J D Evans et al. Br J Surg. 2001 Sep.

Abstract

Background: Morbid obesity is a major health problem. This study evaluated the effectiveness and safety of an intragastric balloon (IGB) for the treatment of morbid obesity.

Methods: Sixty-nine IGBs were inserted endoscopically over a 3-year period in 63 consecutive patients (59 women; median age 41 (range 24-67) years). Median weight and body mass index were 124.5 (range 89.0-177.8) kg and 46.3 (range 36.2-72.4) kg/m(2) respectively. Significant coexistent disease was present in 34 patients. Median American Society of Anesthesiologists score was 3 (range 1-4). Data were recorded following retrospective review of patient case notes.

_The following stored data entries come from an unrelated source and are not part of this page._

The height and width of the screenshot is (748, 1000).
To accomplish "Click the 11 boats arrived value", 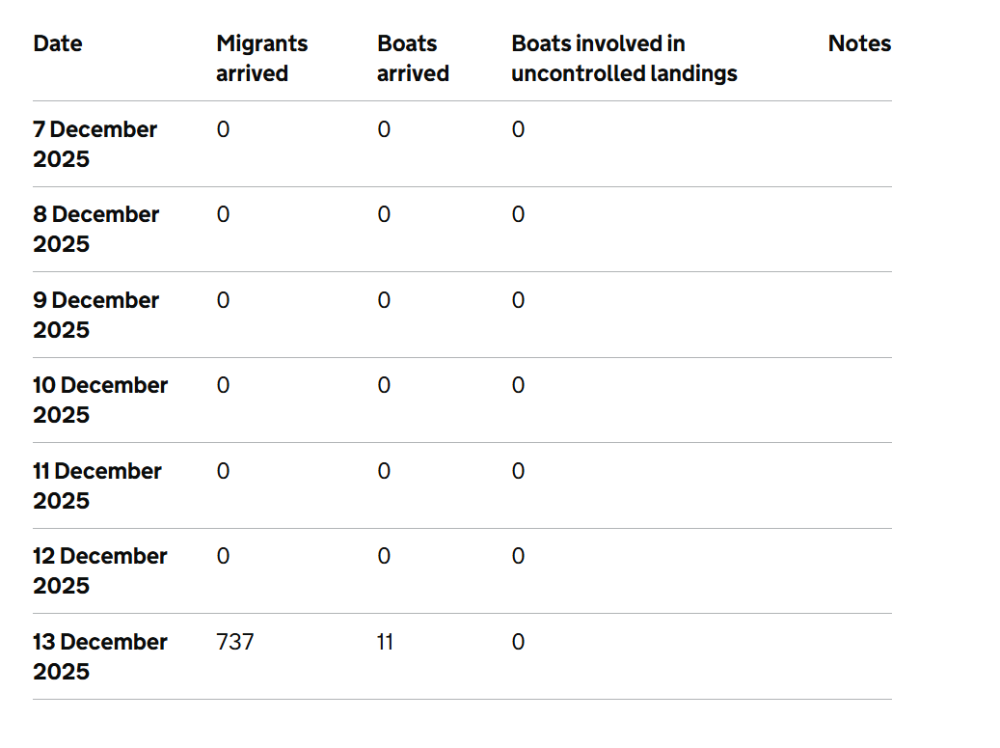I will click(385, 642).
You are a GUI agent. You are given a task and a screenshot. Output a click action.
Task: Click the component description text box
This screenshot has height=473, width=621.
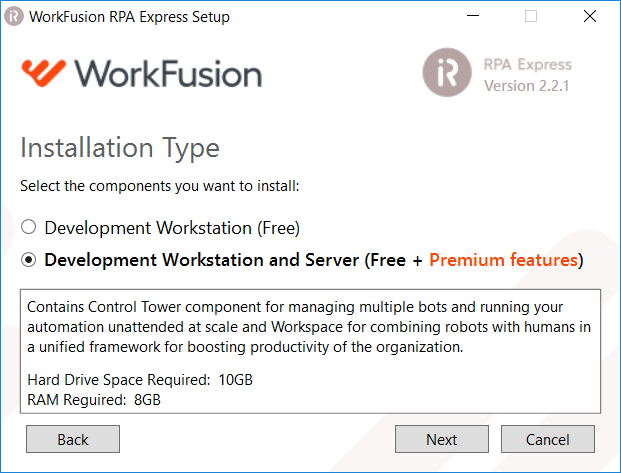click(x=310, y=351)
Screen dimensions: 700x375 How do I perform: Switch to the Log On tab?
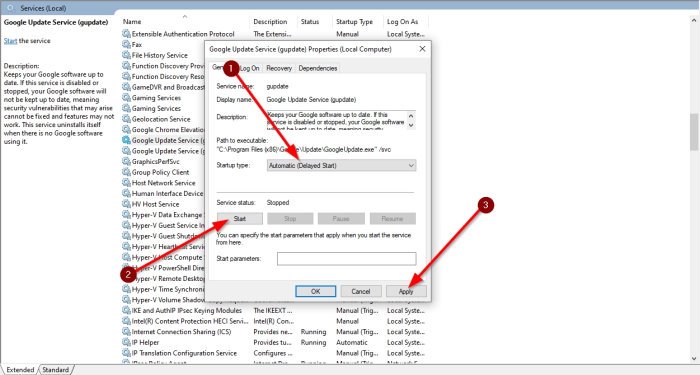[x=250, y=68]
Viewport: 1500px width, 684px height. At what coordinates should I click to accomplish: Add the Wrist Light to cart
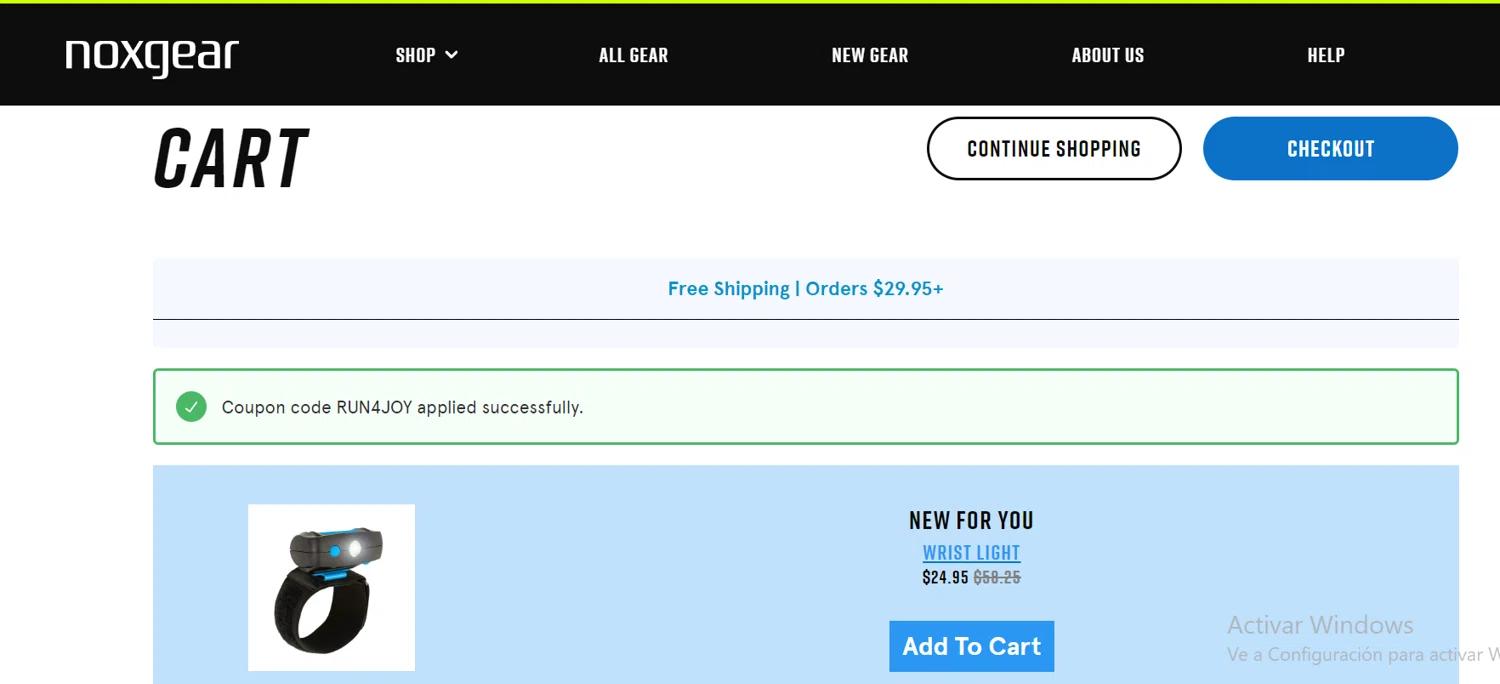[x=971, y=646]
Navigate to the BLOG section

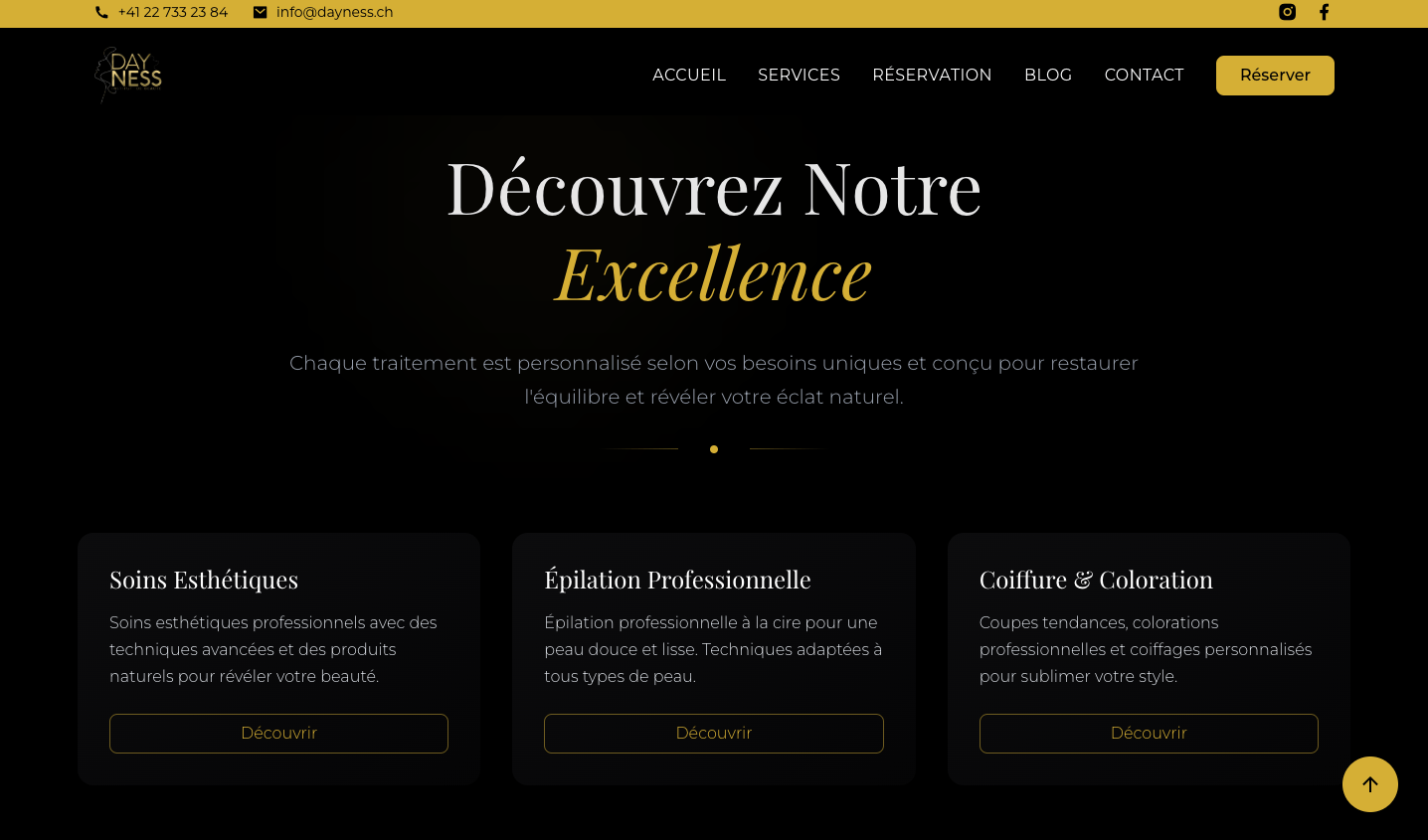(x=1048, y=75)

Results: Mean operating time was 22 (range 15-30) min and median inpatient stay was 1 (range 1-6) day. Vomiting was the commonest early complication following 31 procedures and necessitated early removal of four IGBs. Of 58 patients with long-term follow-up, 18 suffered displacement of the IGB after at least 6 months in situ and three required a laparotomy for intestinal obstruction. Fifty patients (86 per cent) lost weight; median weight loss was 15.0 kg (P < 0.001). Median excess weight loss was 16.4 (range - 49.0 to + 4.8) and 18.7 (range - 51.5 to 12.6) per cent by 4 and 7 months after IGB insertion respectively.

Conclusion: The IGB represents a useful device for the treatment of morbid obesity, particularly in preparation for definitive antiobesity procedures. Early IGB replacement is essential to minimize complications.